§ TASK BRIEF: Every entry below should be repeated exactly; the pictures should not.

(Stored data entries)
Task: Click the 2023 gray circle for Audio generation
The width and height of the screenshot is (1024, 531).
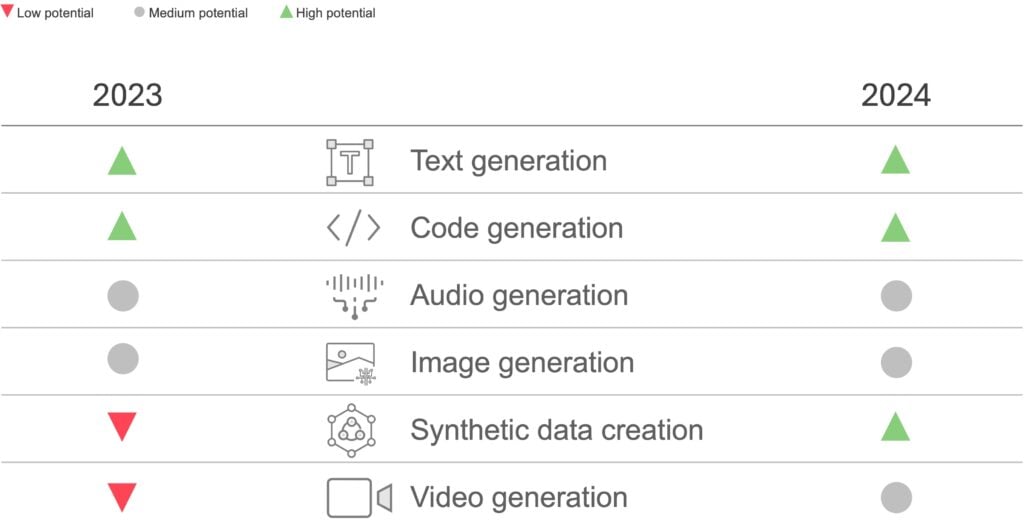Action: (x=122, y=295)
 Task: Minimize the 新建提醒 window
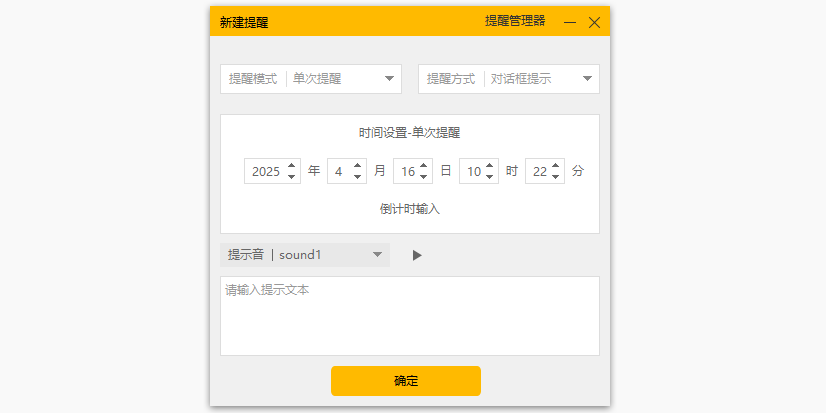(x=570, y=22)
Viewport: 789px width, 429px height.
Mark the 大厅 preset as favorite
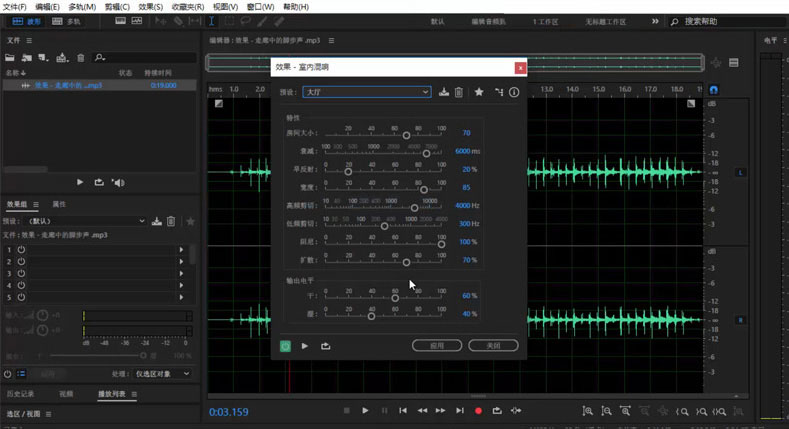479,92
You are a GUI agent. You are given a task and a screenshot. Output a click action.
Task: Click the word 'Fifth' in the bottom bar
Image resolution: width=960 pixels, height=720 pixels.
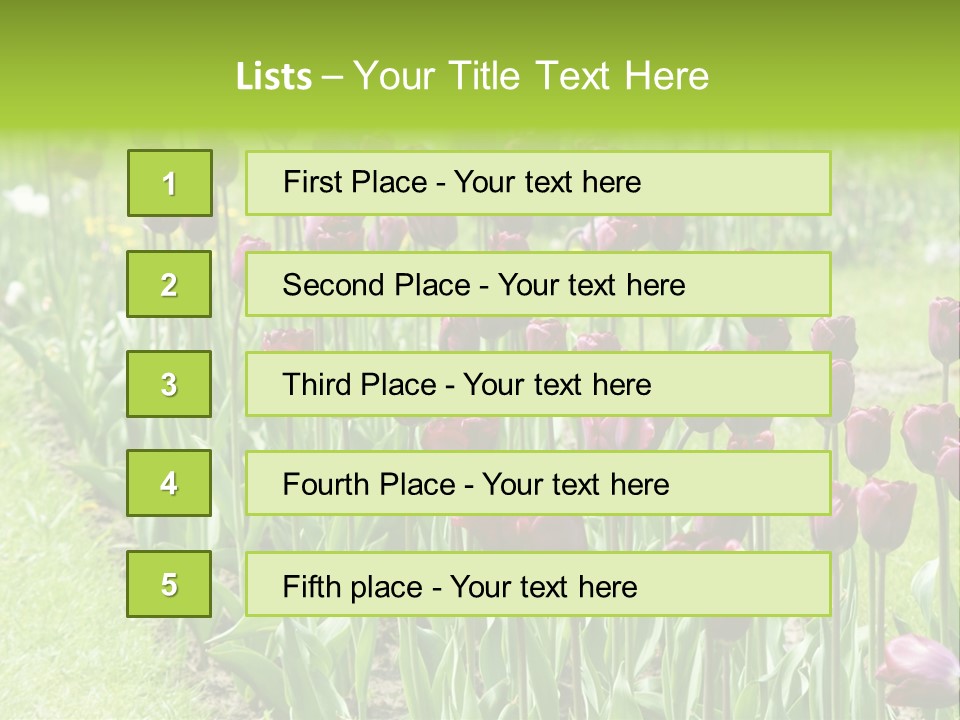coord(307,587)
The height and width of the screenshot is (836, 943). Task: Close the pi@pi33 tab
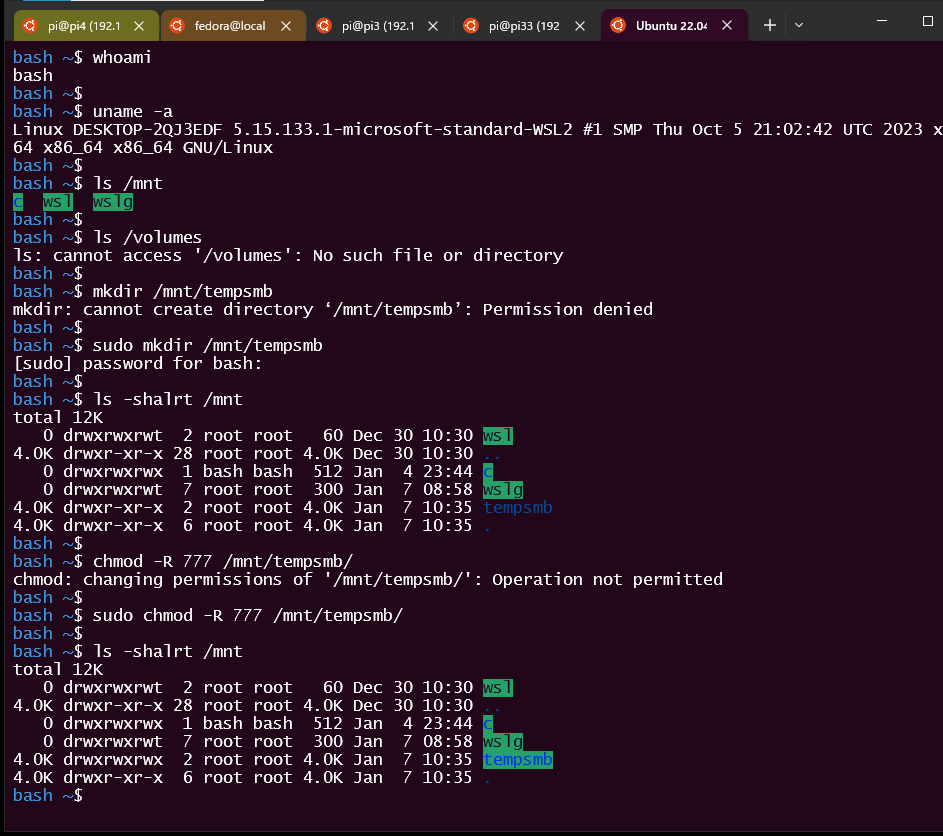pos(580,27)
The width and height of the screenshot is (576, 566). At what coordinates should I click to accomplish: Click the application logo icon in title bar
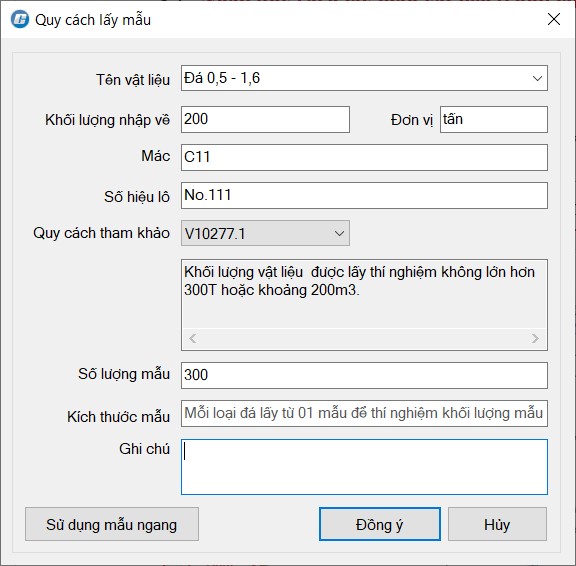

§ RESULT OF THE EXERCISE:
Task: Click the 2023 gray circle for Audio generation
The width and height of the screenshot is (1024, 531).
Action: (x=122, y=295)
 Task: Minimize the 新建提醒 window
(x=570, y=22)
Viewport: 789px width, 429px height.
Mark the 大厅 preset as favorite
479,92
You are a GUI agent. You are given a task and a screenshot. Output a click action.
Task: Click the word 'Fifth' in the bottom bar
Image resolution: width=960 pixels, height=720 pixels.
coord(307,587)
The height and width of the screenshot is (836, 943). Task: Close the pi@pi33 tab
pos(580,27)
The width and height of the screenshot is (576, 566). At what coordinates should I click to accomplish: Click the application logo icon in title bar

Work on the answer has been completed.